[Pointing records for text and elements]
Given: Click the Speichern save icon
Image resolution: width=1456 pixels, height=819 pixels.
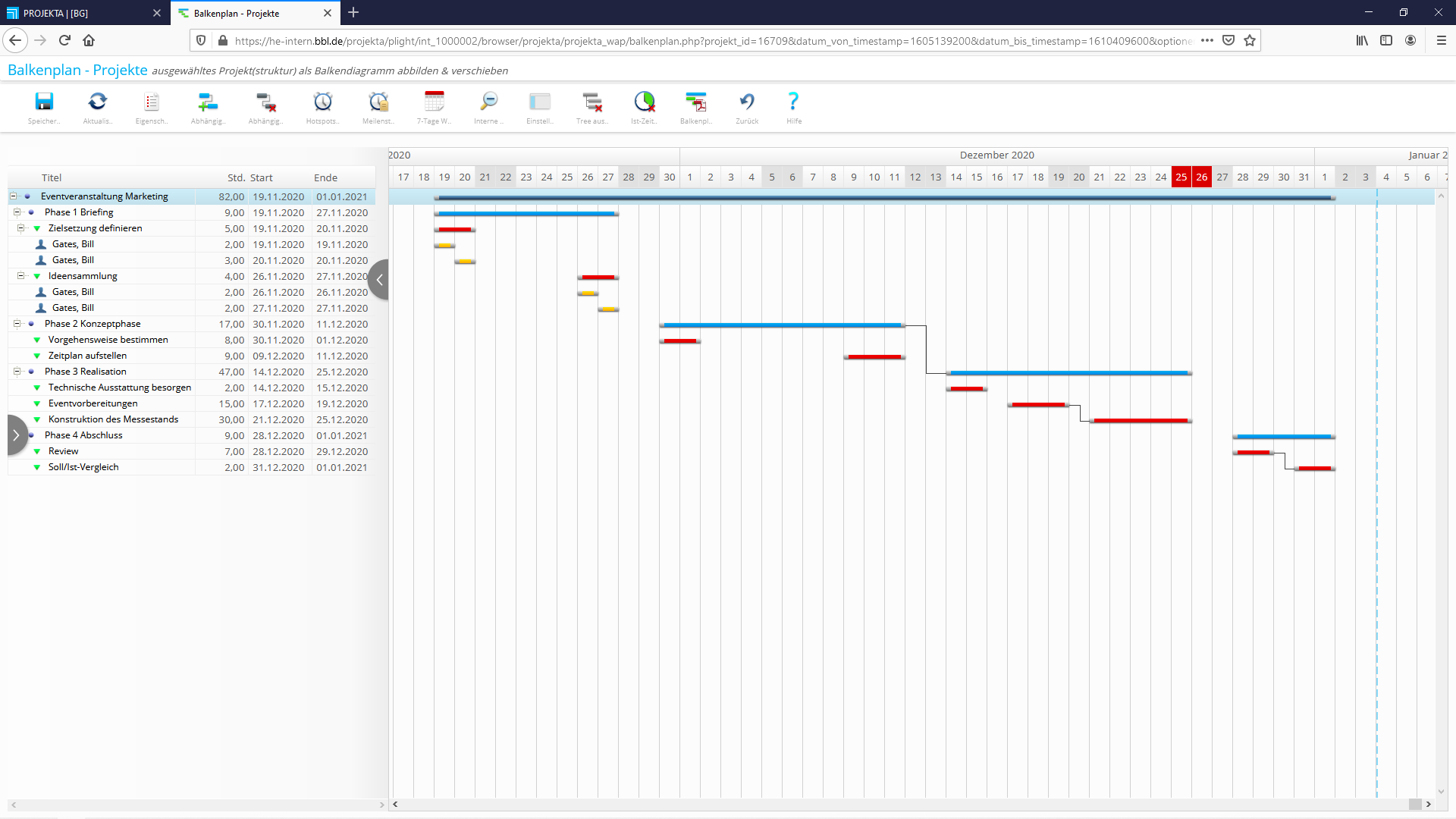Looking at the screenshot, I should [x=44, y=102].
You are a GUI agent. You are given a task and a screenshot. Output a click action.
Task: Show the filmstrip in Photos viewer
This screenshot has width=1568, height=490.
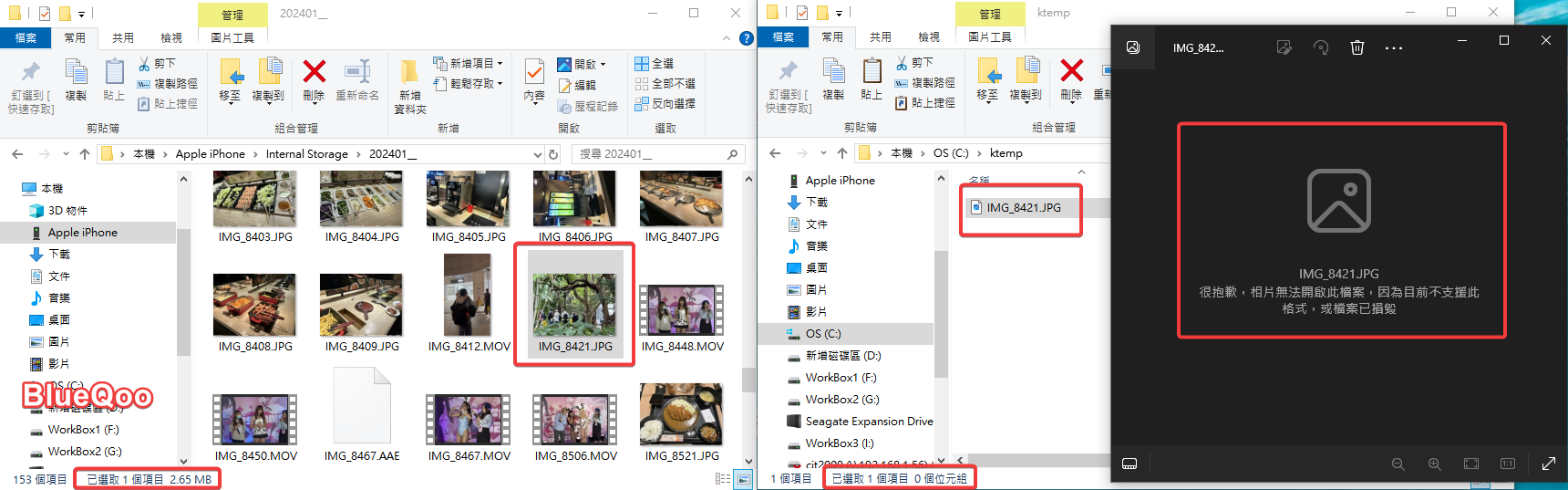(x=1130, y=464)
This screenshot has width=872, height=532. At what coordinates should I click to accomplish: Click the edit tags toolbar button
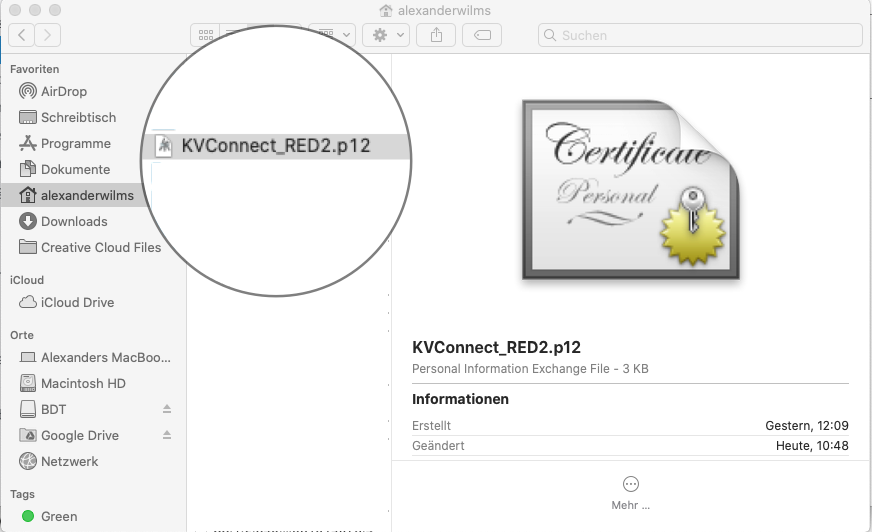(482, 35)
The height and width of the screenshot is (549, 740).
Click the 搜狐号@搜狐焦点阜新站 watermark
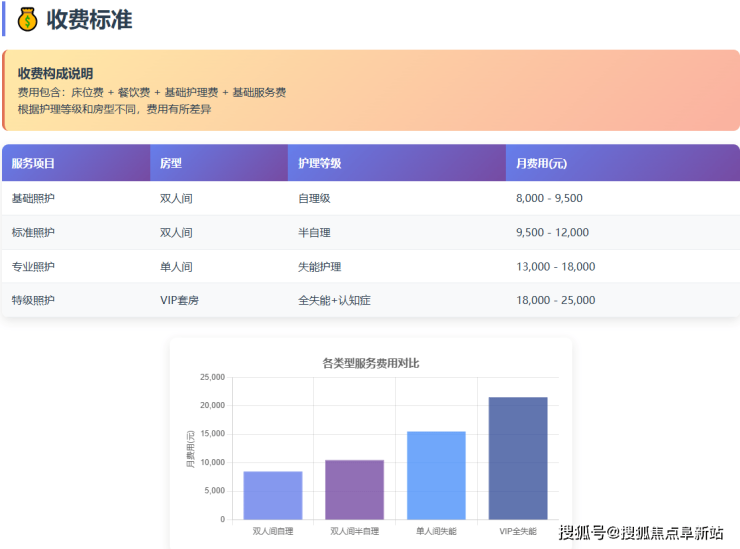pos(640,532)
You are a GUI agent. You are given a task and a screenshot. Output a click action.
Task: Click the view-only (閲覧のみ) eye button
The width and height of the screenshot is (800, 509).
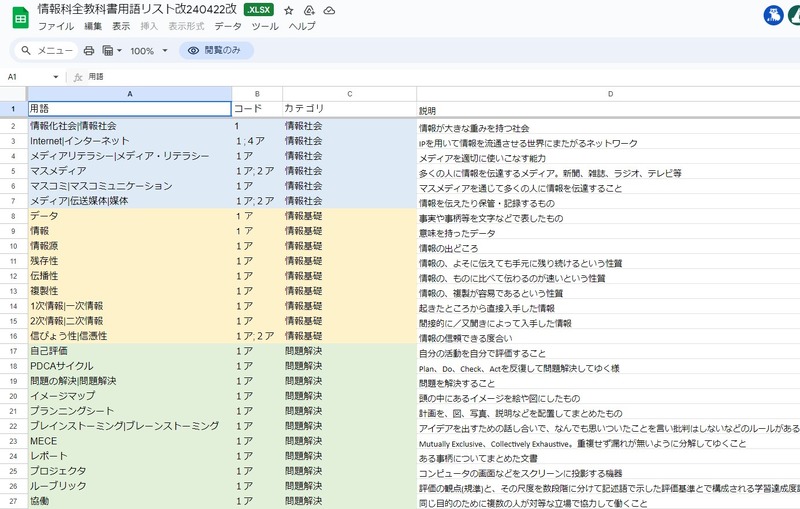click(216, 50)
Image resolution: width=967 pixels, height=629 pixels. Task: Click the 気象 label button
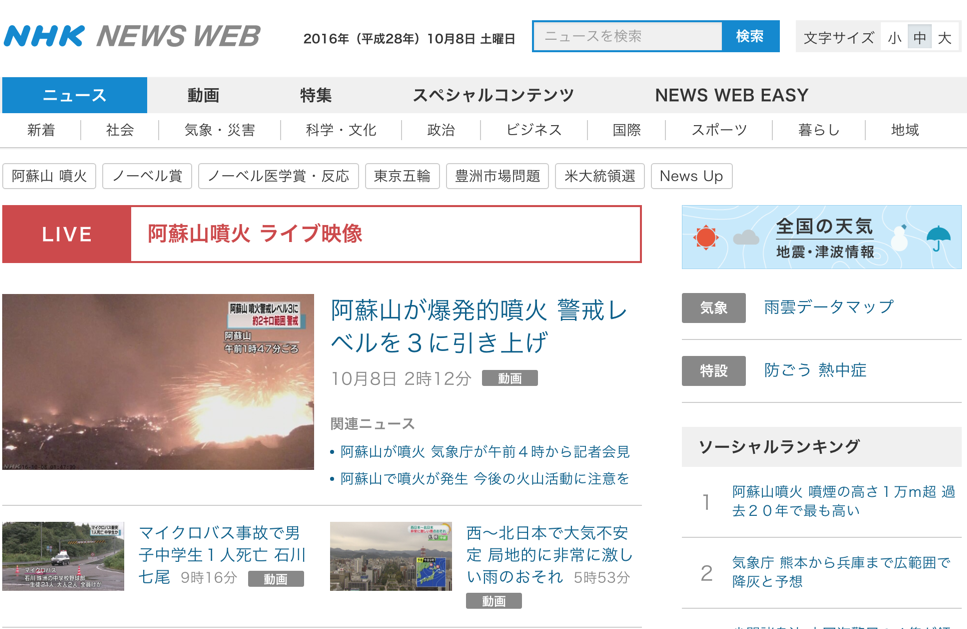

● **Given request**: Locate every line of the material containing the string "pixels", matching case exactly, and copy each such line in full.

● **Expected answer**:
Image resolution: width=1456 pixels, height=819 pixels.
Image resolution: width=967 pixels, height=629 pixels. Task: Click the 気象 label button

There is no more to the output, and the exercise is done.